Task to carry out
The answer must be an exact copy of the lines from the one with "Task: Click first" to the last line of the entries below, both included, and must contain no pictures.

(Dataset records)

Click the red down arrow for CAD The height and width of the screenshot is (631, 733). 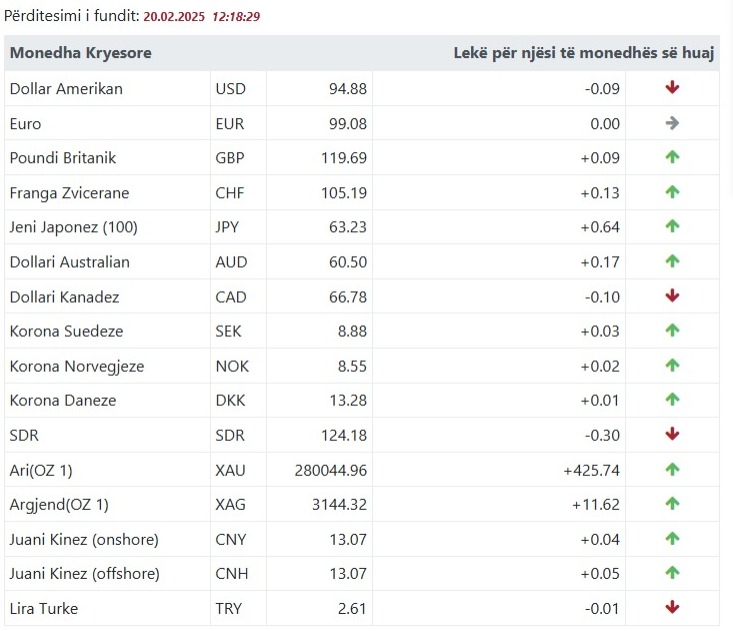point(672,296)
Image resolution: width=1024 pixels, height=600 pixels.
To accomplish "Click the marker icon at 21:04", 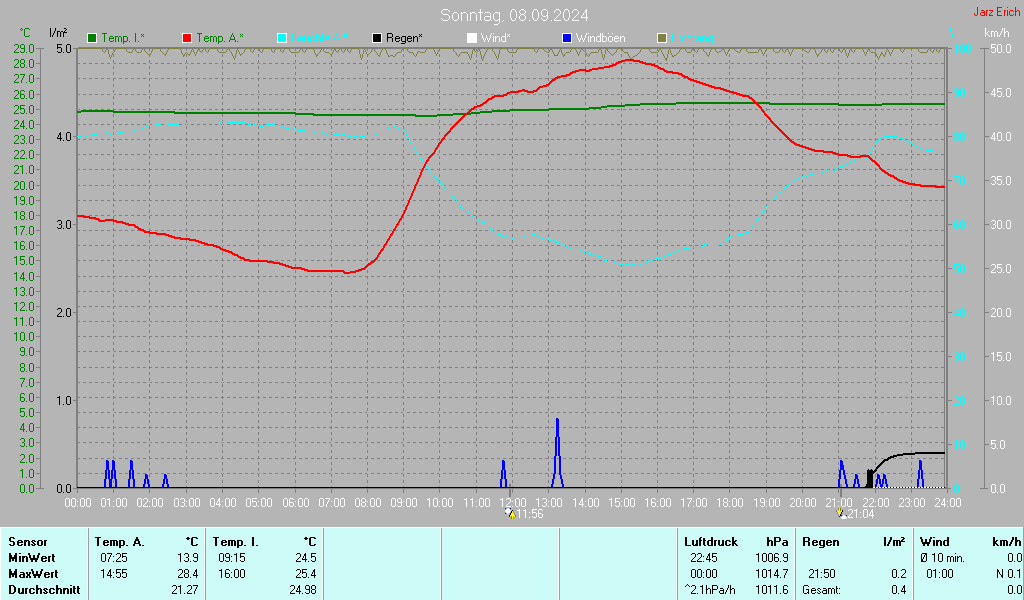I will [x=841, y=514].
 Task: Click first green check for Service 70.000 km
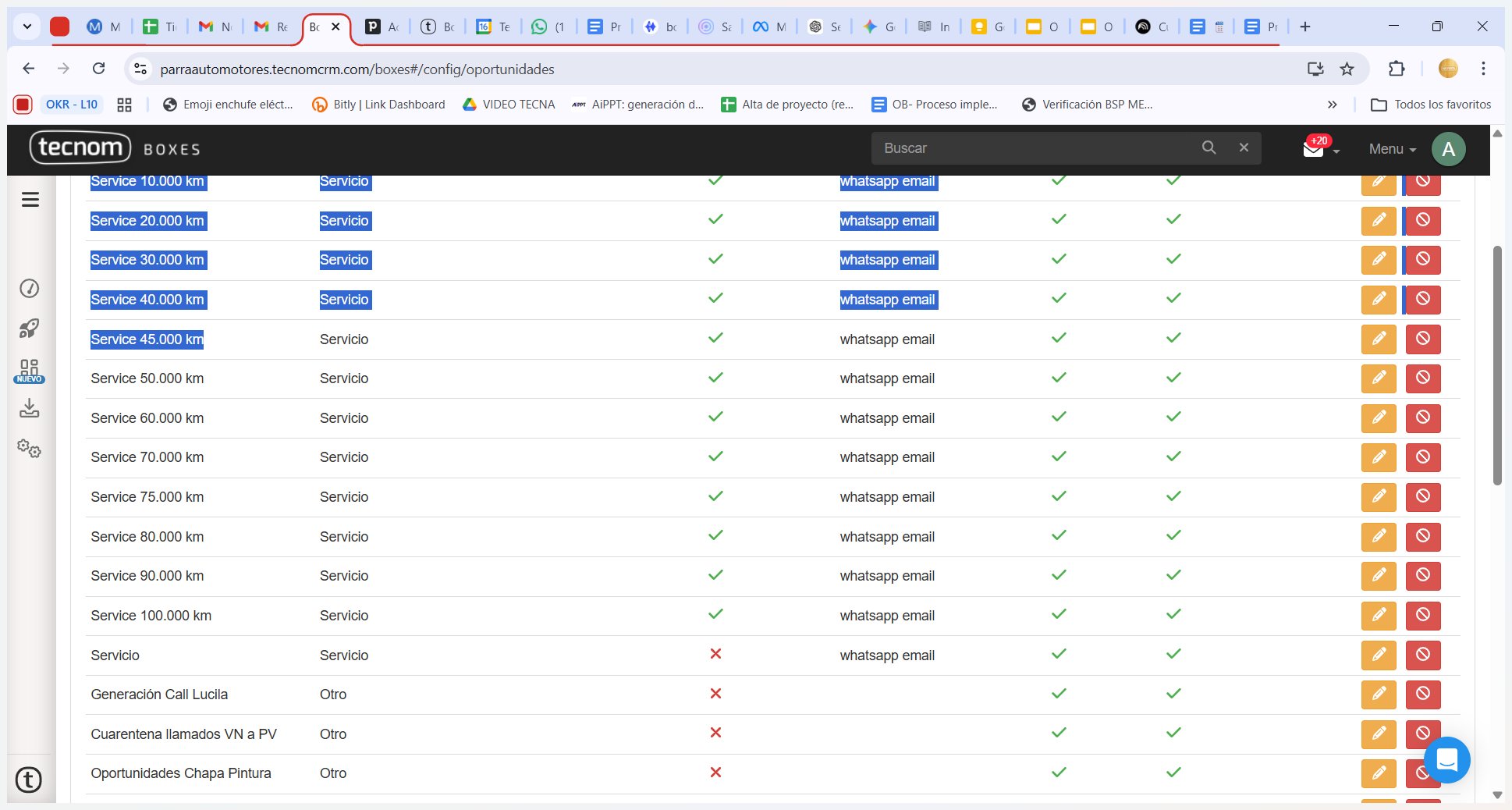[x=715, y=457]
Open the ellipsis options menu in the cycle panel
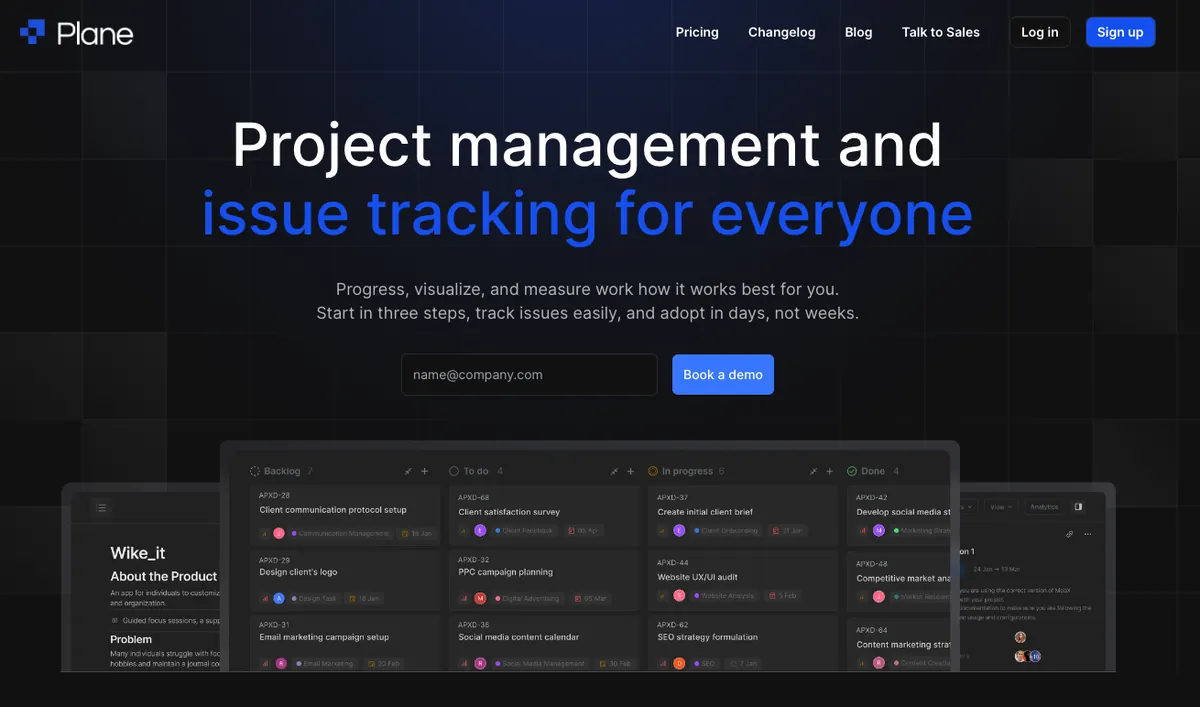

(End Dataset records)

Exercise response
 Task: Click first green check for Service 70.000 km
[x=715, y=457]
Open the ellipsis options menu in the cycle panel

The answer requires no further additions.